U.S. to Tax Japan Cellular Phones
WASHINGTON — The International Trade Commission, ruling Tuesday that most Japanese cellular telephone equipment is being sold in the United States at unfairly low prices, ordered duties that will double the price of some Japanese car phones.
The duties will be imposed on most Japanese-made mobile phone equipment beginning Dec. 9 to offset the effect of predatory Japanese pricing in the United States. In aggregate, said ITC Chairman Paula Stern, the guilty Japanese firms are selling their mobile phones for 40% below market value, based on production costs and the price of similar equipment in Japan.
ITC and Commerce Department investigators concluded that only one major Japanese cellular telephone manufacturer, Toshiba, did not “dump” its products--that is, sell them at predatory prices--in the United States.
ITC investigator Lynn Featherstone said the highest duties will be imposed against Matsushita, the giant of the Japanese consumer electronic industry, which was selling its phones in the United States at less than half of their prices in Japan. A 106.6% duty will be applied to Matsushita’s cellular phone products.
Other duties will range from 95.6% for Nippon Electric Co. and 87.8% for Mitsubishi to 9.7% for Okidata and 3% for Hitachi.
Stern, speaking for the commission’s 4-1 majority, said that Motorola Corp. of Schaumberg, Ill., the sole U.S. company claiming injury from Japanese dumping, “is a leader” in the new technology that has spurred sales of cellular phone equipment.
Seized 75% of U.S. Market
But Japanese competitors, using aggressive pricing strategies, already have seized 75% of the U.S. market in this new industry, she said.
Stern, noting that Motorola was not supported in its petition to the ITC by other U.S. manufacturers of cellular phone equipment, suggested that some of the U.S. industry’s difficulties are caused by quality-control problems.
She concluded, however, that “the U.S. industry has gone the mile in this case.
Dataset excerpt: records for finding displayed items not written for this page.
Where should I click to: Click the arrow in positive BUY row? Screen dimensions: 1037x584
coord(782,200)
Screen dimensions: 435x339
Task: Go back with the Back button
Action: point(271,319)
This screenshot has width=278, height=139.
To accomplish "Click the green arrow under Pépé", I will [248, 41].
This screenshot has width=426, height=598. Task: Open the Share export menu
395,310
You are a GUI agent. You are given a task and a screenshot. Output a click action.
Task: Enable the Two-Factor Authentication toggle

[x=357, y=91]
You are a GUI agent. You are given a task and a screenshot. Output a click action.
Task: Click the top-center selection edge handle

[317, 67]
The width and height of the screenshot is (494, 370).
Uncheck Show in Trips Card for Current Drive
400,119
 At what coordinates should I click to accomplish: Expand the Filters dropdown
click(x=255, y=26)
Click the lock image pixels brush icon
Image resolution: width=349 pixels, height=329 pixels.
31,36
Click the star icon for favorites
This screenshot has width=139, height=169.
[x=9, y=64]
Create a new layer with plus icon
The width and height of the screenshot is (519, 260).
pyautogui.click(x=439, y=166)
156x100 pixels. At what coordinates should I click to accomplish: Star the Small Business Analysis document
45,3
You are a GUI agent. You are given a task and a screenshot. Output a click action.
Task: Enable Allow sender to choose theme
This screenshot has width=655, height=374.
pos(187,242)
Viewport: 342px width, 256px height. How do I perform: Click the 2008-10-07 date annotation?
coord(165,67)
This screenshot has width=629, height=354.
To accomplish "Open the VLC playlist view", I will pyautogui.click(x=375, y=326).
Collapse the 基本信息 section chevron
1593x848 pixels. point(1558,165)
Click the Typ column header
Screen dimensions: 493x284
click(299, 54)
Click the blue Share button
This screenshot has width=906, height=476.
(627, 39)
Motorola has stuck it out, lowering prices to maintain market share. It has continued to invest and has rapidly learned from the errors which are to some extent inevitable in any new market.”
Motorola’s price cutting, she said, was “hastened by the dumped imports,” something she said probably had “deprived the domestic industry, particularly Motorola, of returns it could reasonably have expected.” Stern said the duties ordered by the ITC should benefit the entire U.S. cellular phone industry, which currently employs about 1,100 production workers.
The whole industry, she noted, “is changing rapidly and in ways that promise to write a new chapter in the book on how production can be internationalized. . . . But most of the foreign-owned U.S. production is yet to come. Imports have grown rapidly to a point where they have captured three-quarters of the U.S. market this year.”
According to ITC findings, U.S. producers in the first half of 1985 shipped 31,534 transceivers and 29,207 control units, valued at an aggregate $40.2 million. During the same period, 99,406 transceivers and 97,943 control units, at an aggregate value of $88.1 million, were imported from Japan.